__DIRECTIONS__:
**1)** According to the passage on the Berlin Airlift, in what year did the Soviet Union stop all land traffic to Berlin from West Germany?
**2)** Quote the passage on the Berlin Airlift word for word, beginning at the words "The Soviet Union wanted" and stopping after "were flown in.".

__PAGE__:
>> start

After WWII, Berlin was split up between the Russians, who had what was called East Berlin, and the Western Allies, who had West Berlin. Germany as a whole was split up in the same way. The problem was that Berlin was deep in East Germany, so there was a part of West Germany (West Berlin) far inside East Germany.
The Soviet Union wanted the West out of Berlin. So, at one point in 1948, it stopped all land traffic to Berlin from West Germany. This meant people in West Berlin could not get supplies. However, the US and the British chose not to leave Berlin. Instead, the used airplanes to ferry in all the supplies that were needed, with the record delivery being a day on which almost 13,000 tons of supplies were flown in.
Thus, the Berlin Airlift was used to resupply West Berlin and, thereby, to ensure that it would remain a part of West Germany.
Overcome ablockade created by Soviet Union
Although pohnpei has adeptly answered the question already, perhaps I can put a few more details in for you. Yes, the Berlin Airlift was actually a move against the Soviet Union by supplying West Berlin with what it needed during the Cold War.

>> end

__COLLECTED MATERIAL__:
>> start

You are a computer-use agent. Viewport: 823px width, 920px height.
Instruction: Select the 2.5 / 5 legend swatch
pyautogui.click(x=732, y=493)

>> end

__COMPLETED EXERCISE__:
**1)** 1948

**2)**
The Soviet Union wanted the West out of Berlin. So, at one point in 1948, it stopped all land traffic to Berlin from West Germany. This meant people in West Berlin could not get supplies. However, the US and the British chose not to leave Berlin. Instead, the used airplanes to ferry in all the supplies that were needed, with the record delivery being a day on which almost 13,000 tons of supplies were flown in.